● **WHAT THE TASK REQUIRES**: Leave every picture out and write out the records below exactly.

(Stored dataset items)
════════════════
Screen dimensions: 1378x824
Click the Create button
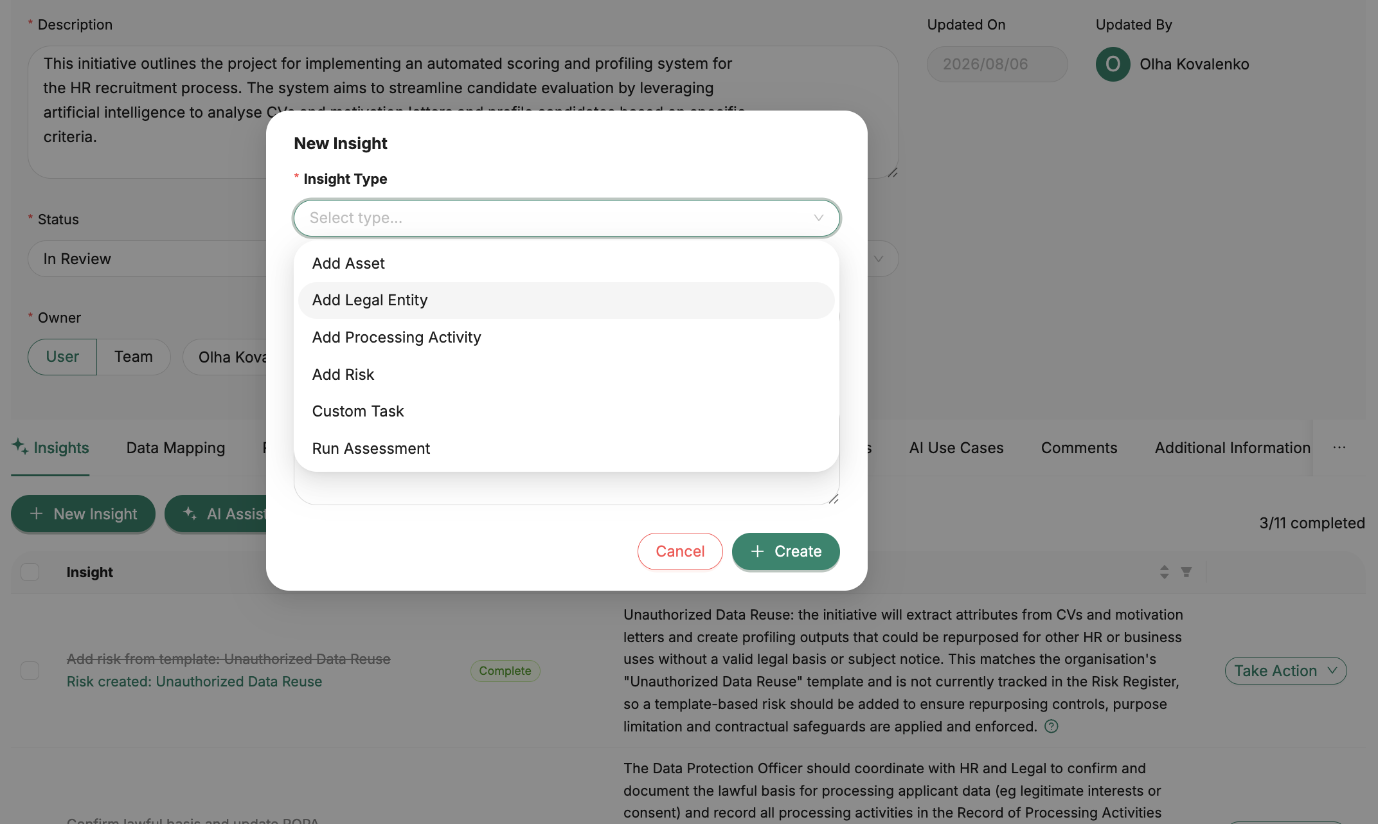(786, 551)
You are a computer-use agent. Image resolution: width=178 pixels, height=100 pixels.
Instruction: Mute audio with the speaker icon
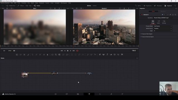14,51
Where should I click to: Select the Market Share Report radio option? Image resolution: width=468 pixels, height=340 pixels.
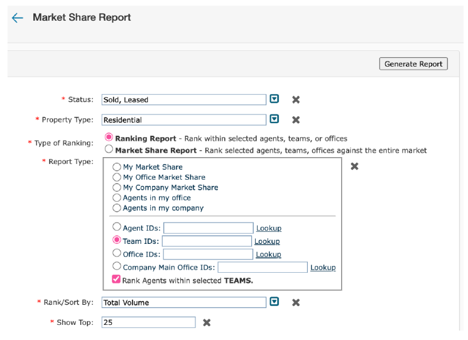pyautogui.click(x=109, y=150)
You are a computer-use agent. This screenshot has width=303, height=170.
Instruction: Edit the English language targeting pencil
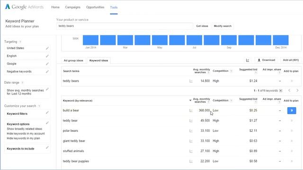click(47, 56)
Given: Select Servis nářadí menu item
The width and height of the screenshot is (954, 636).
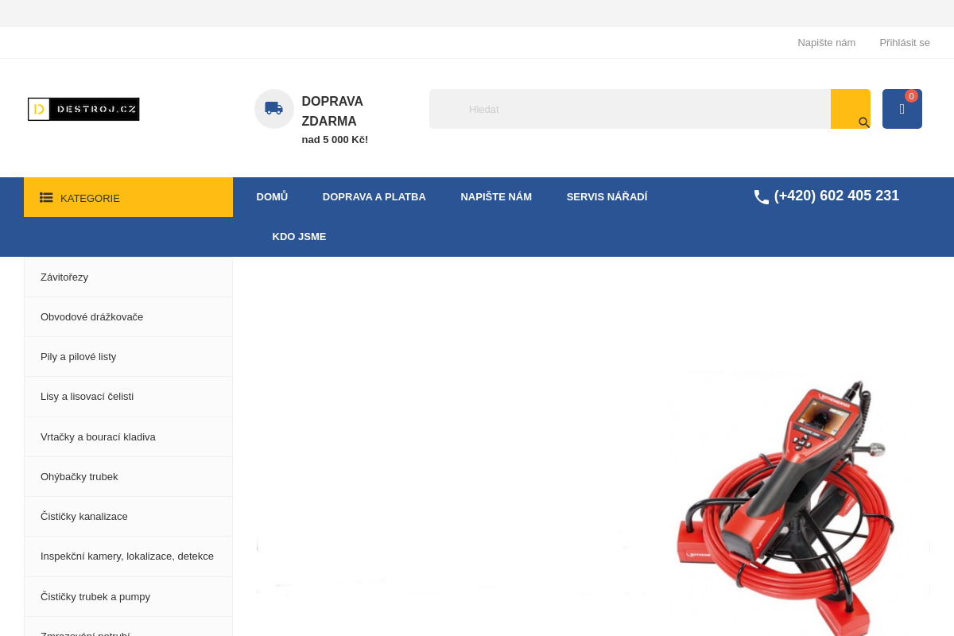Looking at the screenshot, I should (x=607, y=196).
════════════════
● **YOUR RESPONSE**:
Screen dimensions: 1378x824
Click the Create button
(786, 551)
You are a computer-use agent. Image resolution: width=178 pixels, height=100 pixels.
Instruction: Mute audio with the speaker icon
14,51
Where should I click to: Select the Market Share Report radio option? Image resolution: width=468 pixels, height=340 pixels.
pyautogui.click(x=109, y=150)
You are a computer-use agent. This screenshot has width=303, height=170.
Instruction: Edit the English language targeting pencil
click(47, 56)
Given: Select Servis nářadí menu item
The width and height of the screenshot is (954, 636).
Looking at the screenshot, I should (x=607, y=196).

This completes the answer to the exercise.